Первый вопрос первосвященника Иисусу был об учениках Его и об учении Его (Ин 18:19). Христос ответил: вот, они знают, что Я говорил (Ин 18:21).
“Они” — Пётр и Иоанн? Не к ним ли обратился Иисус? Но … в этот момент один из служителей ударил Его по щеке и “предварительное следствие” было прервано. Иисуса увели к Каиафе, а Пётр опять был спрошен: не из учеников ли Его и ты? (Ин 18:25).

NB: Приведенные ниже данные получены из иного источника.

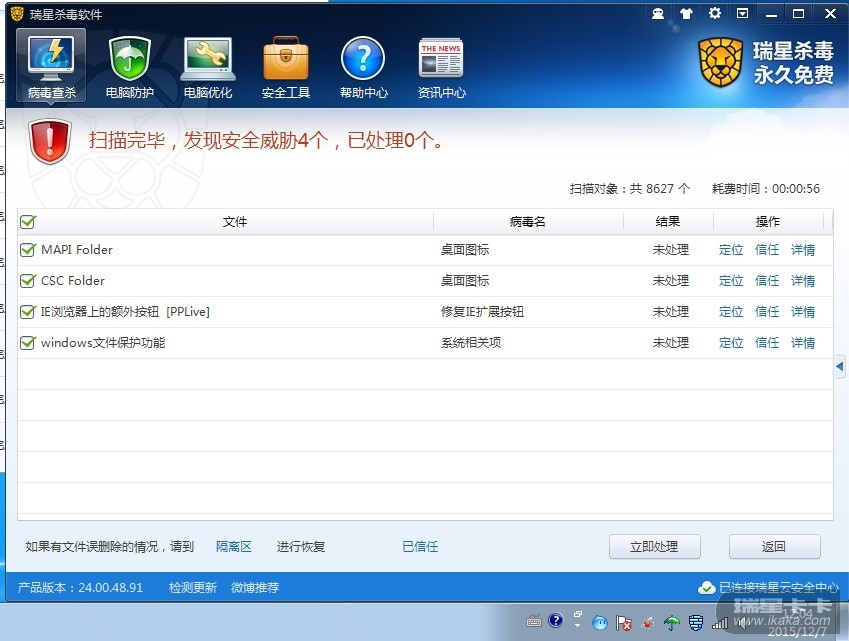Screen dimensions: 849x641
Task: Open the 资讯中心 news icon
Action: (441, 66)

И он опять отрёкся.
Пётр отрёкся от Иисуса Христа три раза, как Он и предсказал ему, клявшемуся в верности: истинно, истинно говорю тебе: не пропоет петух, как отречешься от Меня трижды (Ин 13:38).
Если Господь “рече”, то так и должно произойти. Какие же основания говорить о возможности Петра “нарушить” слово Спасителя и остаться Его верным свидетелем?

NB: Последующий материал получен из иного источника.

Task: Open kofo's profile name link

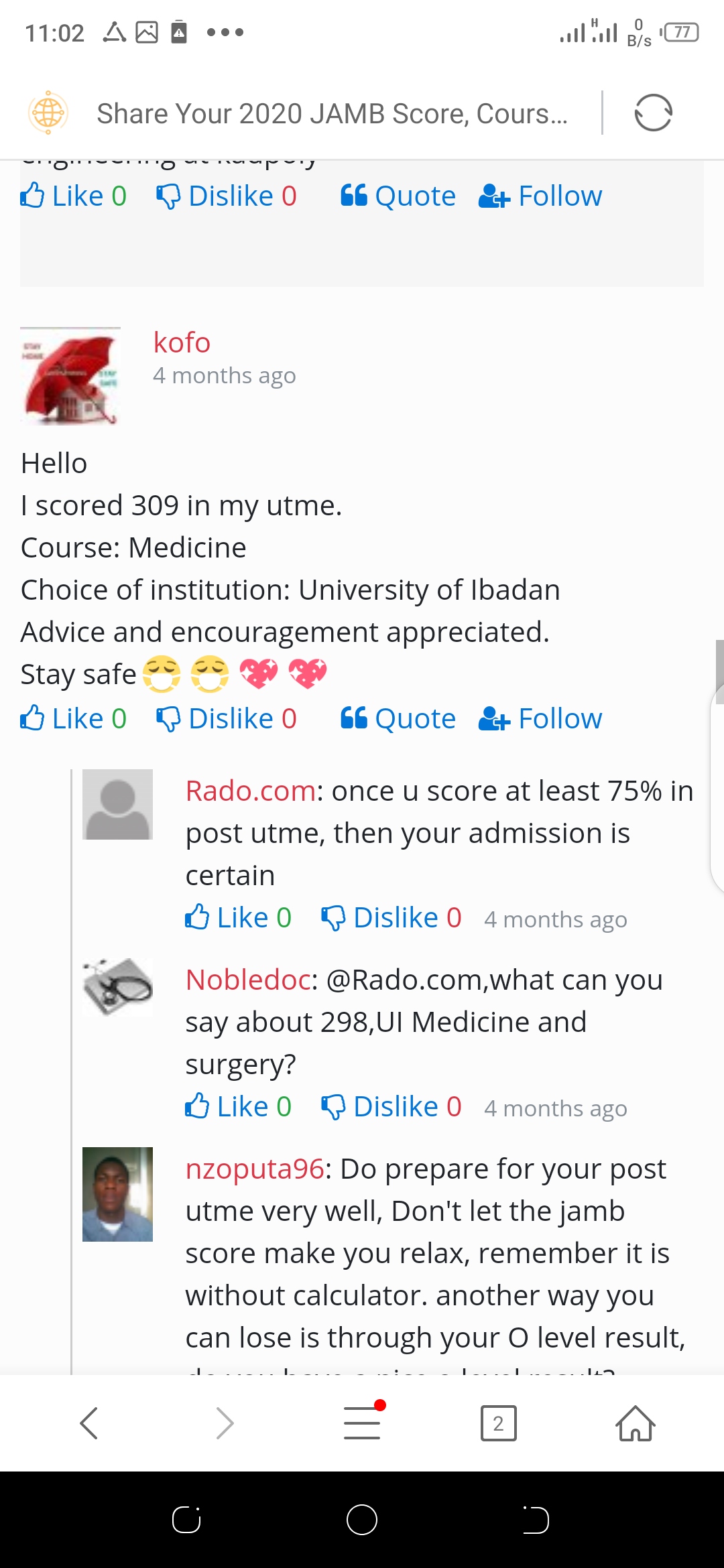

Господь сказал: вы рассеетесь каждый… (Ин 16:32), все вы соблазнитесь о Мне в эту ночь (Мф 26:31; Мк 14:27); но апостол Иоанн остаётся. Господь попускает подобные дерзновения. Он не принуждает любить Его, и даже не осуждает некоторых “нарушений” Своих повелений ради этой же любви, предполагающей абсолютную свободу выбора.

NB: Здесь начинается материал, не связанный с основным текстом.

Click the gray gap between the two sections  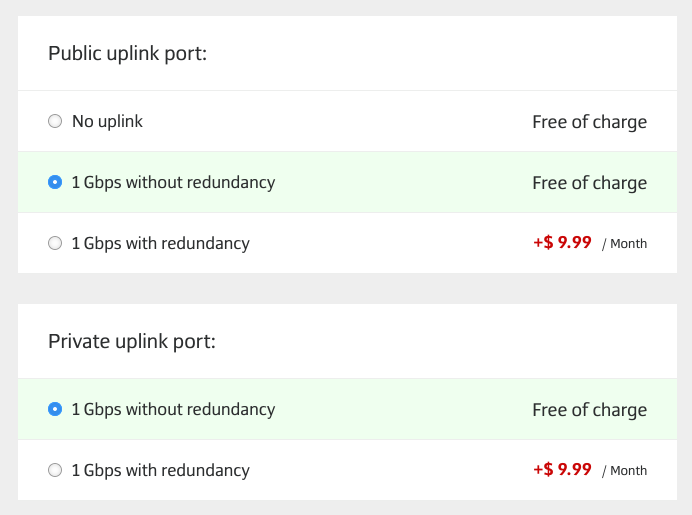346,288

Иисус не осудил слепых, которые после того, как Он, исцелив их, строго сказал смотрите, чтобы никто не узнал. А они, выйдя, разгласили о Нем по всей земле той (Мф 9:30–31). Когда прокажённый, сказавший Христу: если хочешь, можешь меня очистить (Мк 1:40), после прикосновения к нему Спасителя стал чист, Иисус, посмотрев на него строго, тотчас отослал его и сказал ему: смотри, никому ничего не говори, но пойди, покажись священнику и принеси за очищение твое, что повелел Моисей, во свидетельство им. А он, выйдя, начал провозглашать и рассказывать о происшедшем, так что Иисус не мог уже явно войти в город… (Мк 1:43–45; см. ткж Лк 5:12–15).
Господь не осудил “дерзновение” очистившегося, как и тех, кто привёл “глухого и косноязычного”, после исцеления которого Христос повелел им не сказывать никому. Но сколько Он ни запрещал им, они еще более разглашали (Мк 7:36).
Принуждаемый не может быть совершенен в любви. Каждому из Апостолов была дана возможность поступать “в силу своей немощи”, в силу совершенства своей любви к Учителю. “Дерзновение” в Божественной любви перестаёт быть противоречием; у Бога — в Его любви — всё возможно.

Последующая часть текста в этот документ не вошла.